→ **EXERCISE DESCRIPTION**:
Put the material from the line with "Given: Click the SurahInsights book logo icon" to the line with "click(x=39, y=199)" into a two-column CSV with the headers input and output. Give one row for each entry and its answer, with each field in quotes and line breaks turned into spaces.

→ **RECORDS SHOWN**:

------------------------------------------------------------------------

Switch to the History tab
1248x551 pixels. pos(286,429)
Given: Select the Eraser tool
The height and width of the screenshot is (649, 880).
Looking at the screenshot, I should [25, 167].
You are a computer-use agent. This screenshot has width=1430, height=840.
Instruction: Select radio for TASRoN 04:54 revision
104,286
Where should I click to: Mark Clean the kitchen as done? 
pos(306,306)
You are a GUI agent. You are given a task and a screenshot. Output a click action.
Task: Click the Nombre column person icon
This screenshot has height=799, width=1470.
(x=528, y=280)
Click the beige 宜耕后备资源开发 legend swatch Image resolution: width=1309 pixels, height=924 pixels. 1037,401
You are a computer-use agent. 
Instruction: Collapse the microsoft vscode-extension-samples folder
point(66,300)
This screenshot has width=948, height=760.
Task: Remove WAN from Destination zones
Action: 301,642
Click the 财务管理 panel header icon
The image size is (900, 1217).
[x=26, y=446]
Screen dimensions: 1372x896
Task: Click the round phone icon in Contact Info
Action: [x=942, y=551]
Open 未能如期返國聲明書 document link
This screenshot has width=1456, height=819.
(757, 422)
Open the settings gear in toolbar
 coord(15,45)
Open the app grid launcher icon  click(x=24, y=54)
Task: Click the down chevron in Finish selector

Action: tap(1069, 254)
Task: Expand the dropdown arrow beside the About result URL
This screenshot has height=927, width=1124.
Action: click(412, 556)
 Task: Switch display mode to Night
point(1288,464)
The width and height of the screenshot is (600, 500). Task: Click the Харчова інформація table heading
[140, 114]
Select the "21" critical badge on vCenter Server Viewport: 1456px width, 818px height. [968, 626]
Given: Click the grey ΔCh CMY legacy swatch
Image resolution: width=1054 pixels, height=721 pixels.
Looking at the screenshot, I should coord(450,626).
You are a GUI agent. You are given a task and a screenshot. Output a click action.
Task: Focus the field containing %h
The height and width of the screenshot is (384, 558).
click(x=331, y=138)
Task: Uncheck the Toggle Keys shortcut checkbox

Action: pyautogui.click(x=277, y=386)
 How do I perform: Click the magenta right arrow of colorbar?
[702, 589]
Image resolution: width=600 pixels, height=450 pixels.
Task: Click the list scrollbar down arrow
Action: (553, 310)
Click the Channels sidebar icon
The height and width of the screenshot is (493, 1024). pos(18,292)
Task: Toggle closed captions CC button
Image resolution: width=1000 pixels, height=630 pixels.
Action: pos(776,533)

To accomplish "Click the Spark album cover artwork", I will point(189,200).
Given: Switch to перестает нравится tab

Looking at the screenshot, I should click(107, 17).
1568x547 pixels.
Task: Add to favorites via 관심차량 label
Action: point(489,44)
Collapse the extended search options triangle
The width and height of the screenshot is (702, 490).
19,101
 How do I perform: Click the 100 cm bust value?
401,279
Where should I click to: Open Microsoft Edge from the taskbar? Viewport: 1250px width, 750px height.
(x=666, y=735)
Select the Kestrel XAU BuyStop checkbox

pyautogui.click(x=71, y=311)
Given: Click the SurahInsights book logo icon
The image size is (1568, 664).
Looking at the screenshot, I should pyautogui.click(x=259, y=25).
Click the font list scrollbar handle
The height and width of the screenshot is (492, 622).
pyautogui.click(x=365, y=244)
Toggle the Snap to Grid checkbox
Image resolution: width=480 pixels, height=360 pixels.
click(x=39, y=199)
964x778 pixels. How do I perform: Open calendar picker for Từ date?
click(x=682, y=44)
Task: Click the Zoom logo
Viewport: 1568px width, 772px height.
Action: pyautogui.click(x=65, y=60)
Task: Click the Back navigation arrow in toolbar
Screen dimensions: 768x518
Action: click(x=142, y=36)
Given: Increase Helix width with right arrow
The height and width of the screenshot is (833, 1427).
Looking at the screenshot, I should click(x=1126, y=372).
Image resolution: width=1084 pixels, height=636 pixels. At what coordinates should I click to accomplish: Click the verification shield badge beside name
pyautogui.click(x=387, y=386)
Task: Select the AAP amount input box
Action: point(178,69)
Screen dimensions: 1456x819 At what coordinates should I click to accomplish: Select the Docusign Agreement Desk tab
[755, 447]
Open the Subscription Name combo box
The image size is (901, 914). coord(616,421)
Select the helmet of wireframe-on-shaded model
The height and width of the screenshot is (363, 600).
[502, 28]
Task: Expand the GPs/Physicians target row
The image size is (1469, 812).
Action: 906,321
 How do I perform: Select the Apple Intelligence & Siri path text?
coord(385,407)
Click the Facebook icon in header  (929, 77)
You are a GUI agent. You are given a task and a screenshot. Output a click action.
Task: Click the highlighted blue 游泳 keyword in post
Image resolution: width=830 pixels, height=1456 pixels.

------------------------------------------------------------------------

→ **SOLVED EXERCISE**:
input,output
"Given: Click the SurahInsights book logo icon The image size is (1568, 664).","Looking at the screenshot, I should pyautogui.click(x=259, y=25)."
"Click the font list scrollbar handle The height and width of the screenshot is (492, 622).","pyautogui.click(x=365, y=244)"
"Toggle the Snap to Grid checkbox Image resolution: width=480 pixels, height=360 pixels.","click(x=39, y=199)"